2-Mójalo, reparte el champú por el cuero cabelludo, más una gota en la nuca, y masajea con las yemas de los dedos.
3-Acláralo a conciencia con agua tibia (¡olvídate del agua muy caliente, es muy agresiva para la piel y el pelo!) hasta que no quede resto alguno de espuma. No te dejes llevar por las prisas en el aclarado porque, si mezclas champú y producto reparador, tu cabello quedará apelmazado. Además, cualquier resto disminuye la eficacia del tratamiento.
4-Si tu cabello está decolorado, añade al agua de aclarado un poco de zumo de limón para restablecer su pH y evitar que adquiera un tono verdoso.

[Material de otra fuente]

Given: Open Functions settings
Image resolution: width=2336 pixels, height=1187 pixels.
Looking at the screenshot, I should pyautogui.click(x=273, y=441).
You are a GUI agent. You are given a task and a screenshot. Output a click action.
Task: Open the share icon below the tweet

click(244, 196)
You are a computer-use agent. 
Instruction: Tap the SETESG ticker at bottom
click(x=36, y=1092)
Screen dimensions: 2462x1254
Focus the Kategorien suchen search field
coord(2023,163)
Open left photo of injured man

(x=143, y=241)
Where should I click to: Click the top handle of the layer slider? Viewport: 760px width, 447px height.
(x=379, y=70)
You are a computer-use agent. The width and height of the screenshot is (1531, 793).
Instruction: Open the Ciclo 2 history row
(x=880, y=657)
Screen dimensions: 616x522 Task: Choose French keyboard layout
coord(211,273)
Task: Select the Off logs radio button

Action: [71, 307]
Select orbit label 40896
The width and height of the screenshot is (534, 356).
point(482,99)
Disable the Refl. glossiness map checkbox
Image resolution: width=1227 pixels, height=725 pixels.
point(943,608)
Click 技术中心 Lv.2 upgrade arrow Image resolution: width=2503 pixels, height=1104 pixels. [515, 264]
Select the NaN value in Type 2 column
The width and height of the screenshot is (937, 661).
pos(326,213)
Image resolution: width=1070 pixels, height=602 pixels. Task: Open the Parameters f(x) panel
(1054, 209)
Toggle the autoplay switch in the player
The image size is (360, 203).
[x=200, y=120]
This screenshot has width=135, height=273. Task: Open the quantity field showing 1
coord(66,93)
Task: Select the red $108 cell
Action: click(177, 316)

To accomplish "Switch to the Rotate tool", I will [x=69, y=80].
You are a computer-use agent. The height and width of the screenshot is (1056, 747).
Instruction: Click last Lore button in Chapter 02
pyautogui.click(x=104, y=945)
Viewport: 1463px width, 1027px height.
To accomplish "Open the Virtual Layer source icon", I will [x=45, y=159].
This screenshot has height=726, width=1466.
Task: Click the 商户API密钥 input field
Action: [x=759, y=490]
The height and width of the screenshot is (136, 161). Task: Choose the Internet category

5-Elige el producto reparador en función del tipo y textura de tu pelo y escoge uno que incorpore un plus de cuidado: brillo, hidratación... Antes de aplicarlo,lee con atención las instrucciones; ten en cuenta que en el mercado los encontrarás “con o sin aclarado”, e incluso muchos de ellos son multiusos (¡una ventaja para el bolsillo!) y se emplean en seco para definir, fijar, evitar el encrespamiento…
De compras:
-Sérum Reparador de Puntas Abiertas (5,50 €), Pantene.
-Acondicionador Hidratación Profunda (3,30 €), Herbal Essences.
-Elixir Instantáneo de la gama Nutri Repair 3, de Garnier Fructis (4,95 €).
-Aceite Extraordinario Universal Elvive (9,95 €), de L’Oréal Paris. Aplicado sobre el cabello húmedo proporciona un efecto nutritivo. Rebeca Lombardo, peluquera de L’Oréal, explica: “Si lo vas a aclarar, puedes ser generosa con la cantidad. Lo ideal es dejarlo actuar 20 min. Si no vas a enjuagar, reparte menos producto mechón a mechón y de medios a puntas”.